How many lines in the entries below contain the string "This"? Reply with the number alone.

Element and text position data
▼▼▼

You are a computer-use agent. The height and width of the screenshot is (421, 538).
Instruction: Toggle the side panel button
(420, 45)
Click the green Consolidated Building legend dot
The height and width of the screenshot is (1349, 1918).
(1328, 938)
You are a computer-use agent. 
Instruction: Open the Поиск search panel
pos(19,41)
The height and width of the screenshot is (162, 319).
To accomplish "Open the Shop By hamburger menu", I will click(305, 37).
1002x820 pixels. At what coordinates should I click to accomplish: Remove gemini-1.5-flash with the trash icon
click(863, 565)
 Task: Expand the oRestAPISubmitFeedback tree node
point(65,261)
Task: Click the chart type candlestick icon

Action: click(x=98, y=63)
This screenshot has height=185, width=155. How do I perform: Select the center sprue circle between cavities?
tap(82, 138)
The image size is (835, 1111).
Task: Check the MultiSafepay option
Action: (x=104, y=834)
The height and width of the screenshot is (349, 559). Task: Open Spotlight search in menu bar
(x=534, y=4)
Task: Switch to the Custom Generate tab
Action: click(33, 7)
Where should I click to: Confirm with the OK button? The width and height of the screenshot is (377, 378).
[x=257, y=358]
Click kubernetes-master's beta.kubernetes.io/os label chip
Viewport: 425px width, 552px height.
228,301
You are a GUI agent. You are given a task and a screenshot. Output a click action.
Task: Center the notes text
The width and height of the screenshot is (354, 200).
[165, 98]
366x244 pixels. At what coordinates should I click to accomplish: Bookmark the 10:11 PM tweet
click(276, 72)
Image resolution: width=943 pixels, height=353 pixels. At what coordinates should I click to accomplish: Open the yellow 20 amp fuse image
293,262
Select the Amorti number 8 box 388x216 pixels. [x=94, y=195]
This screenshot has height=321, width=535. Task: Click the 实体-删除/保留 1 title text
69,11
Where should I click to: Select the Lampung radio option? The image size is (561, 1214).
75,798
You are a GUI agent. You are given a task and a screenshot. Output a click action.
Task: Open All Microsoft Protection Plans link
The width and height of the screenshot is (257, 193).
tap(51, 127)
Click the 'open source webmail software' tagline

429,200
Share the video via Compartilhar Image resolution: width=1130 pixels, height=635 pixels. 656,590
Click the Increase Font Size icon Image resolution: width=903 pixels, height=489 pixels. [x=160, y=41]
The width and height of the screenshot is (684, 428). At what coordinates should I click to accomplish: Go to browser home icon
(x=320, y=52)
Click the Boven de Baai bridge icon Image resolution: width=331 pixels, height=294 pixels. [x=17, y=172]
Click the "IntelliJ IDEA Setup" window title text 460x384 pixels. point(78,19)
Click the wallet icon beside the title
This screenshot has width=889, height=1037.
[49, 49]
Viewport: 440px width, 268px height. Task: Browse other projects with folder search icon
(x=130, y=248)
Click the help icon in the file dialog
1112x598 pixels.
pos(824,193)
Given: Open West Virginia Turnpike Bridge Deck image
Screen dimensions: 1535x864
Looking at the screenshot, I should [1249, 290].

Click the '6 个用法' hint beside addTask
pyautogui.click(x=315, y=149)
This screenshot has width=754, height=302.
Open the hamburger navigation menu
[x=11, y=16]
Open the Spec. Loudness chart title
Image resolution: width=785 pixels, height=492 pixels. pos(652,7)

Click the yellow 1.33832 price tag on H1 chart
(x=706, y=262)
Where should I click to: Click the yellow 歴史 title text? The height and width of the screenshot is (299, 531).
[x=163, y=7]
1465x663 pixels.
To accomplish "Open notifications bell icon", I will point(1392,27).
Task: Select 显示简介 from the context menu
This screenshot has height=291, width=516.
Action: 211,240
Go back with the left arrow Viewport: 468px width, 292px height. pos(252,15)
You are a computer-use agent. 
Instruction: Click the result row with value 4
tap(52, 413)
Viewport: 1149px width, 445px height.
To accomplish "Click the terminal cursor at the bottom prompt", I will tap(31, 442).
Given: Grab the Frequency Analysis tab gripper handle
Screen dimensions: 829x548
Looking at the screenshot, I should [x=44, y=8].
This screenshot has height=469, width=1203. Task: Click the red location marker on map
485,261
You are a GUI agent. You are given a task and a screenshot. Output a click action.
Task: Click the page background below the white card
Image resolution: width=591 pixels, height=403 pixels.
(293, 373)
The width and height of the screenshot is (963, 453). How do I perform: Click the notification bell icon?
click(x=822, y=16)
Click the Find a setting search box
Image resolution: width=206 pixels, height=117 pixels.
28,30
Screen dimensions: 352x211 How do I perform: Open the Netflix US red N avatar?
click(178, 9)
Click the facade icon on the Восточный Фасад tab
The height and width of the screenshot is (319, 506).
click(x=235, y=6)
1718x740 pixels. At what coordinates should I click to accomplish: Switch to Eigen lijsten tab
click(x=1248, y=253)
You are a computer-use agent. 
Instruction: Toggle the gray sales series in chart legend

▲▲▲

Completed task: 6